# Data cleaning
We want the class with labels as numerical value and the body with clean text.

This will remove:
* duplicates
* NaN entires
* non english
* url, html

* make it lowercase
* combine title and body

In [None]:
import pandas as pd
import sys
sys.path.append("../../../scripts_shared/")
from preprocess_text import preprocess_text


In [None]:
# Read CSV into a dataframe
filename = "csv/flutter_testset.csv"
df = pd.read_csv(filename)
df

In [None]:
# Number or different labels
df.labels.value_counts().to_frame()[:50]

In [None]:
# Split data based on labels.

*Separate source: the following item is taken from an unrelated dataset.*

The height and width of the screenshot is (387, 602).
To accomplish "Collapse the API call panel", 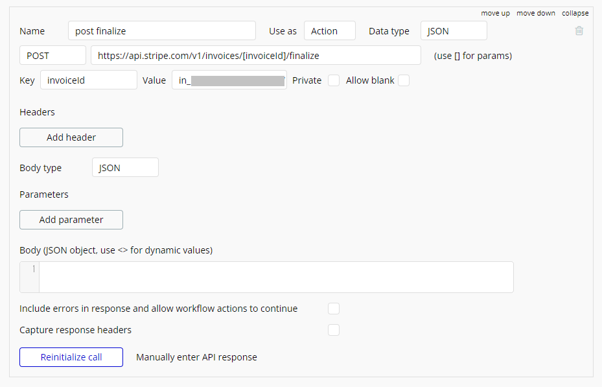I will coord(575,13).
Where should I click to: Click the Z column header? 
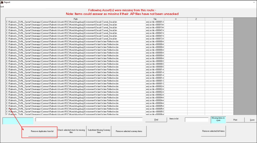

Contains P0 and P1 in one dataframe, the rest in another

pattern = 'P(1|0)'
# Check if 'labels' contains the pattern
hp = df[df['labels'].str.contains(pattern)]
# Reset index
hp = hp.reset_index(drop=True)
hp


In [None]:
# Remove pattern from df
random = df[~df['labels'].str.contains(pattern)]
random = random.reset_index(drop=True)
random

In [None]:
# Removing in triage since these issues are not assigned a priority
pattern = 'in triage'
# Remove pattern from df
random = random[~random['labels'].str.contains(pattern)]
random = random.reset_index(drop=True)
random

In [None]:
random.labels.value_counts().to_frame()[:50]

In [None]:
# Number or different labels
hp.labels.value_counts().to_frame()[:50]

In [None]:
#Give each priority a label by number.
# 'Label encoding'. Makes is easier for machine learning models to work with categorical data.
hp["label"] = 1
hp["class"] = "high_priority"
hp.head()

In [None]:
random["label"] = 0
random["class"] = "not_high_priority" 
random.head()

In [None]:
# Drop duplicates by the content of the title
high_priority = hp.drop_duplicates(subset=['title'], keep='last')
high_priority.dropna(inplace=True)
high_priority.reset_index(inplace=True)
high_priority.drop(columns=["index"] , inplace= True)
high_priority["class"].value_counts()

In [None]:
# Drop duplicates by the content of the title
not_high_priority = random.drop_duplicates(subset=['title'], keep='last')
not_high_priority.dropna(inplace=True)
not_high_priority.reset_index(inplace=True)
not_high_priority.drop(columns=["index"] , inplace= True)
not_high_priority["class"].value_counts()

In [None]:
high_priority.info()

In [None]:
label_counts = high_priority["class"].value_counts()
label_counts_nhp = not_high_priority["class"].value_counts()
print(label_counts)
not_high_priority_count = label_counts_nhp["not_high_priority"]
print(not_high_priority_count)
hp_count = label_counts["high_priority"]
hp_count

In [None]:
not_high_priority = not_high_priority.sample(frac=hp_count/not_high_priority_count, random_state=42)
not_high_priority

In [None]:
all_priority = pd.concat([high_priority,not_high_priority] , ignore_index = True)
all_priority.tail()

In [None]:
# 
all_priority["label"].value_counts()

In [None]:
print(all_priority["title"][0])
print(all_priority["body"][0])

In [None]:
# Copy content of body to a new col named text
all_priority["text"] = all_priority["title"] + " " + all_priority["body"]
all_priority.tail()

In [None]:
all_priority["text"][0]

In [None]:
# Make a new dataframe with only text, label and class cols.
all_priority_subset = all_priority[["text" , "label" , "class"]]
all_priority_subset

In [None]:
# Convert to string
all_priority_subset["text_str"] = all_priority_subset['text'].astype(str)

In [None]:
all_priority_subset

In [None]:
# Clean the data.
all_priority_subset["text_clean"] = all_priority_subset["text_str"].map(preprocess_text)

In [None]:
# Make a subset with text_clean and label
priority_label_text = all_priority_subset[["text_clean" , "label"]]
priority_label_text

In [None]:
# Need to dropna here since cleaning function returns NaN for not english text.
priority_label_text.dropna(inplace=True)
priority_label_text.reset_index(inplace=True)
priority_label_text.drop(columns=["index"] , inplace= True)

priority_label_text

In [None]:
from sklearn.utils import resample

# Split the dataset into two based on the label
df_majority = priority_label_text[priority_label_text['label'] == 1]
df_minority = priority_label_text[priority_label_text['label'] == 0]

# Undersample the majority class
df_majority_undersampled = resample(df_majority, 
                                     replace=False,    # sample without replacement
                                     n_samples=len(df_minority),     # to match minority class
                                     random_state=123) # reproducible results

# Combine minority class with downsampled majority class
df_balanced = pd.concat([df_majority_undersampled, df_minority])

# Shuffle the dataset to avoid any ordering bias
df_balanced = df_balanced.sample(frac=1).reset_index(drop=True)
priority_label_text = df_balanced
priority_label_text["label"].value_counts()

In [None]:
# Clean dataset with clean text and labels.
# 1 = high priority, 0 = not high priority
file_name = f"csv/clean_flutter_testset.csv"
priority_label_text.to_csv(file_name, index=False)

In [None]:
pri = pd.read_csv(file_name)
pri